Your objective: The records below need to be repeated exactly, though not their pictures.

---------- Dataset extract ----------

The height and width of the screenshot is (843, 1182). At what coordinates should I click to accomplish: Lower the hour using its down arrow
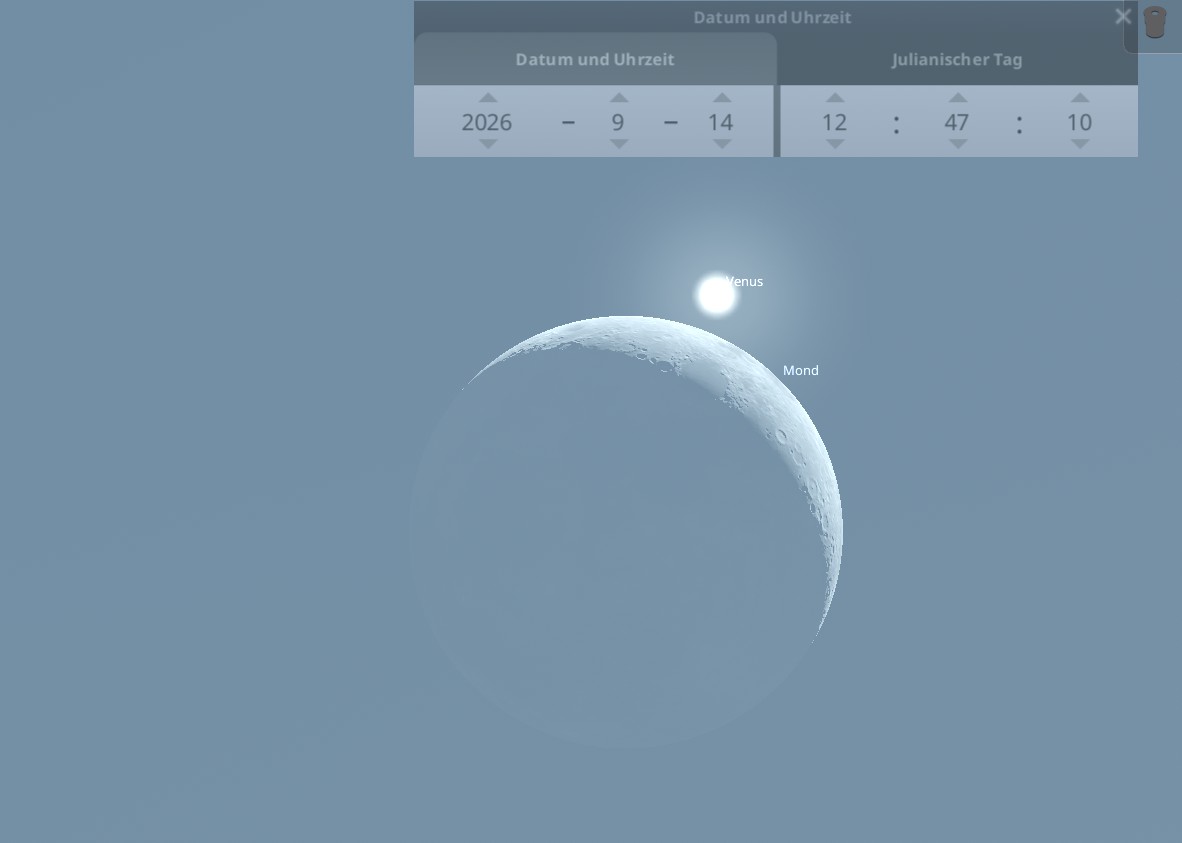click(x=835, y=144)
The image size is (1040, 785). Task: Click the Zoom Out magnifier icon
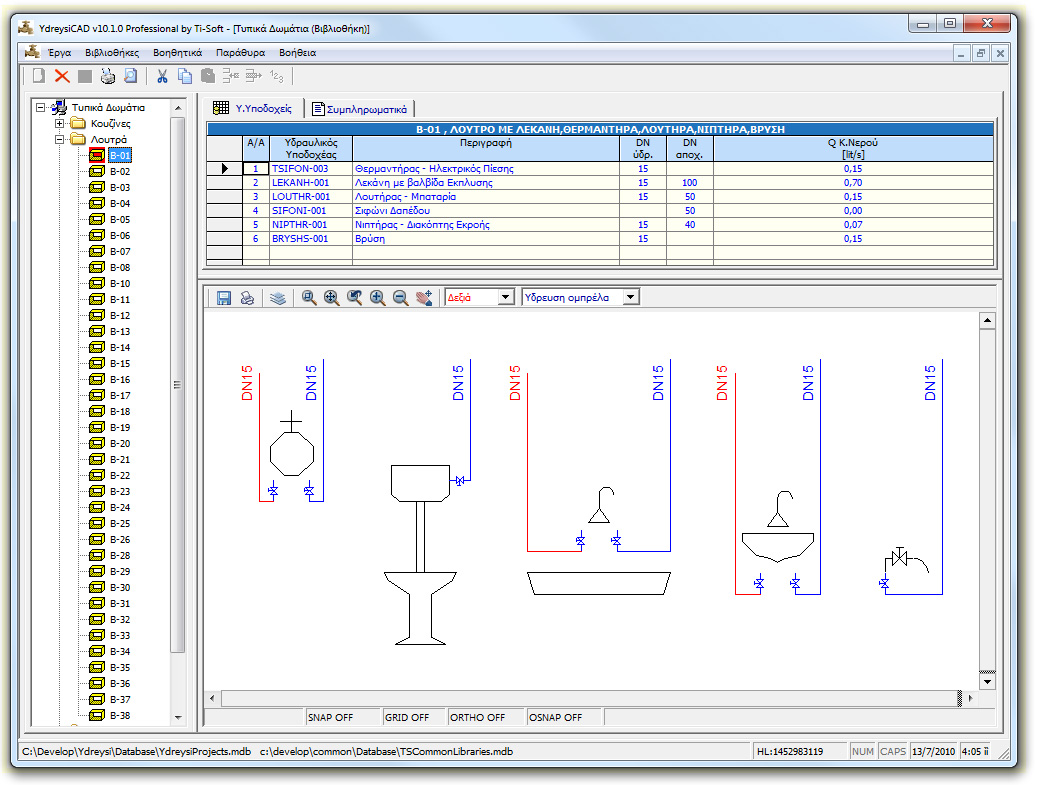tap(400, 297)
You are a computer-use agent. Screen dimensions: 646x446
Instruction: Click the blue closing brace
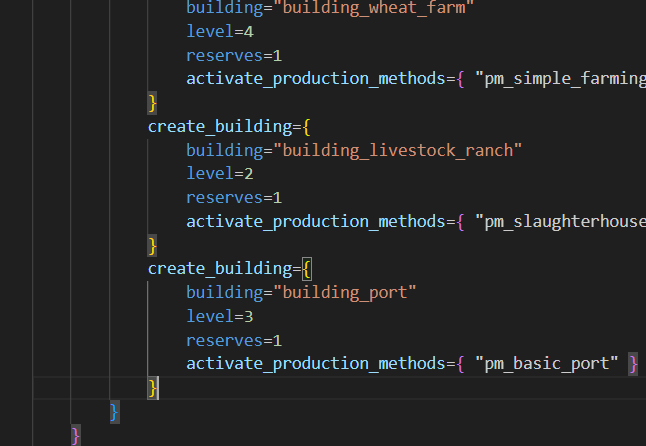click(115, 411)
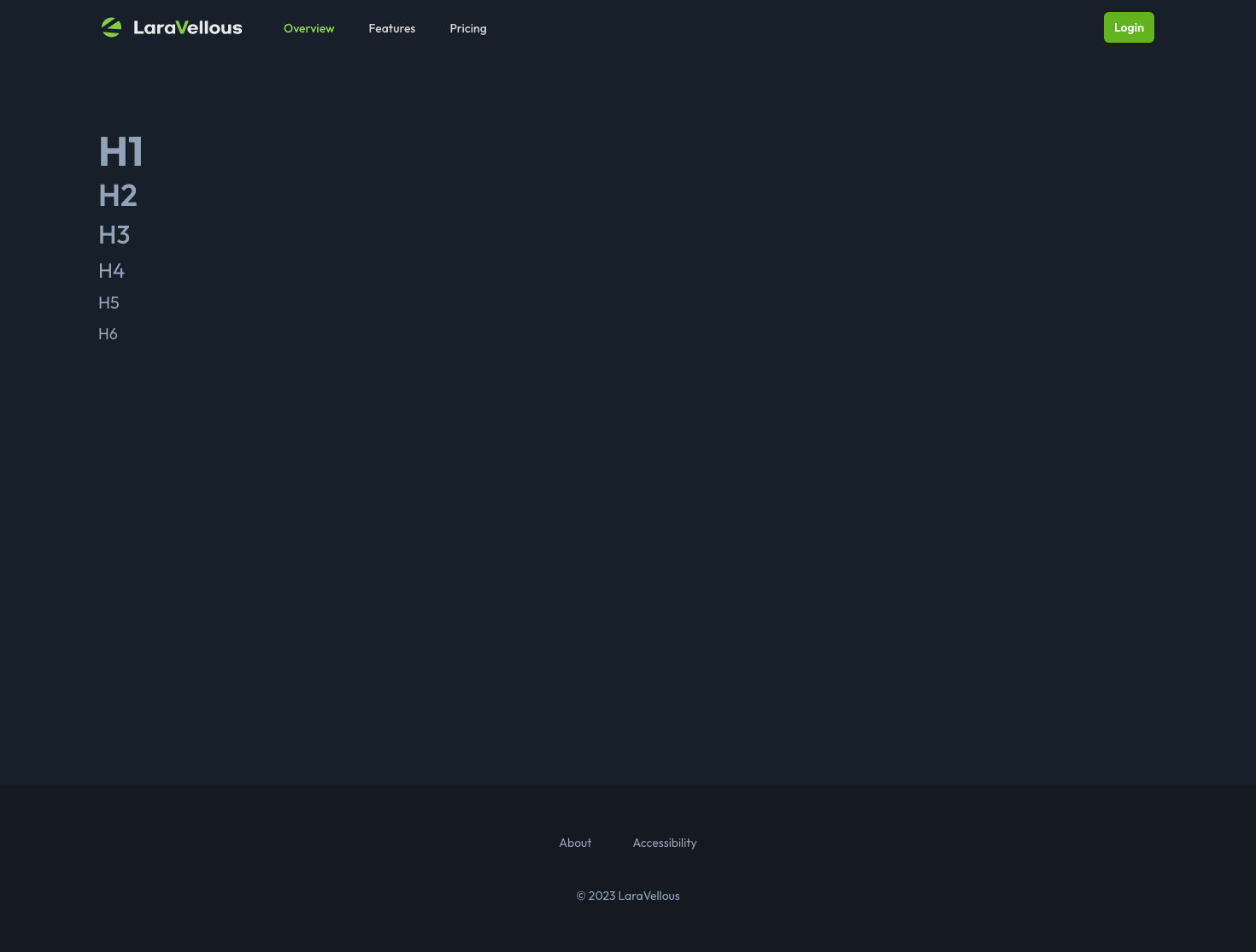This screenshot has height=952, width=1256.
Task: Click the smallest heading, H6
Action: 108,334
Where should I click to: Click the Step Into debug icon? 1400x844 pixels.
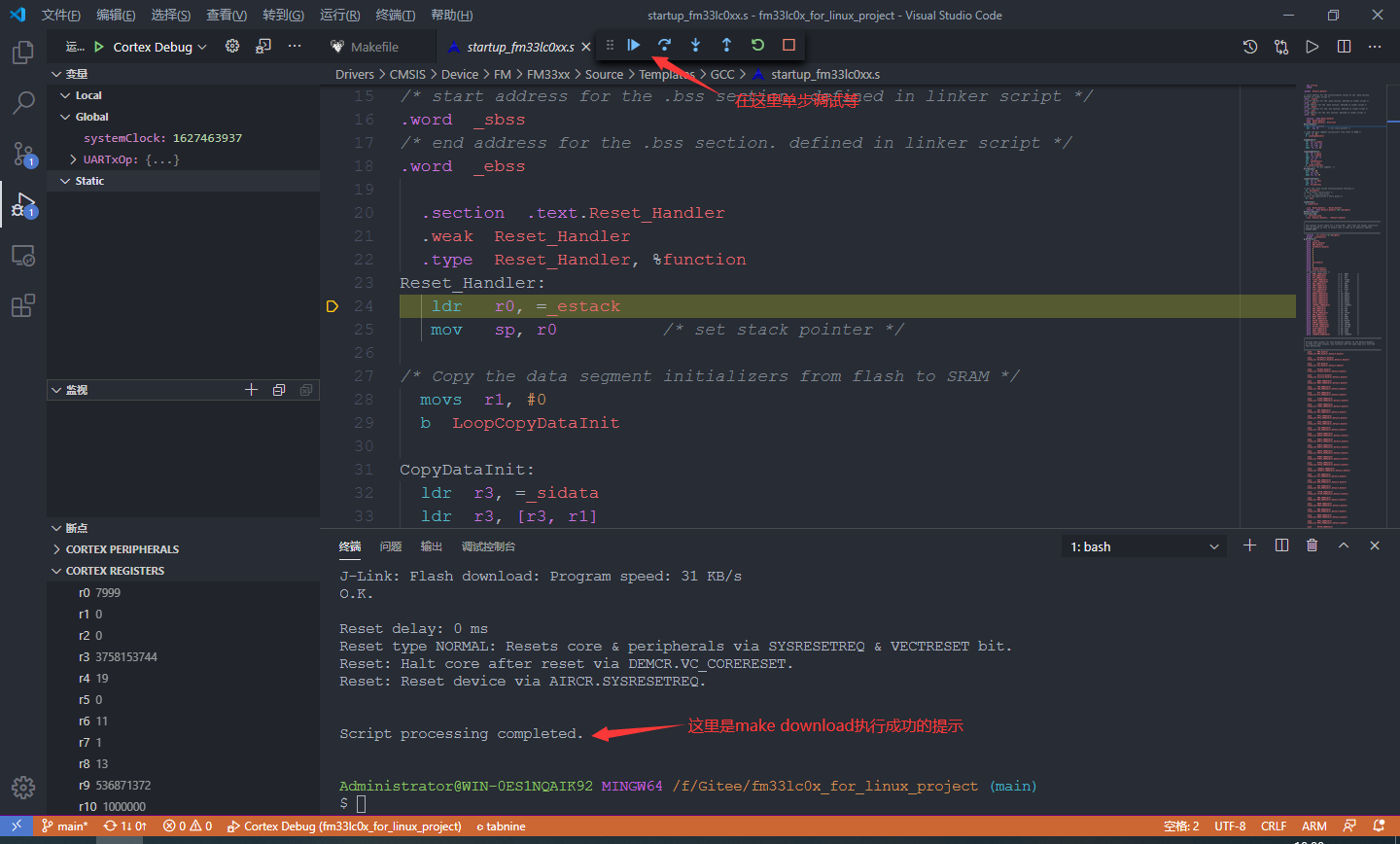click(695, 45)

----------

Answer to this problem:
The height and width of the screenshot is (843, 1182). At what coordinates should I click to accomplish: Lower the hour using its down arrow
click(x=835, y=144)
The image size is (1040, 785). Task: Click the Zoom Out magnifier icon
tap(400, 297)
You are a computer-use agent. Screen dimensions: 646x446
Instruction: Click the blue closing brace
click(115, 411)
This screenshot has height=952, width=1256.
Task: Click the smallest heading, H6
Action: 108,334
Where should I click to: Click the Step Into debug icon? 1400x844 pixels.
click(695, 45)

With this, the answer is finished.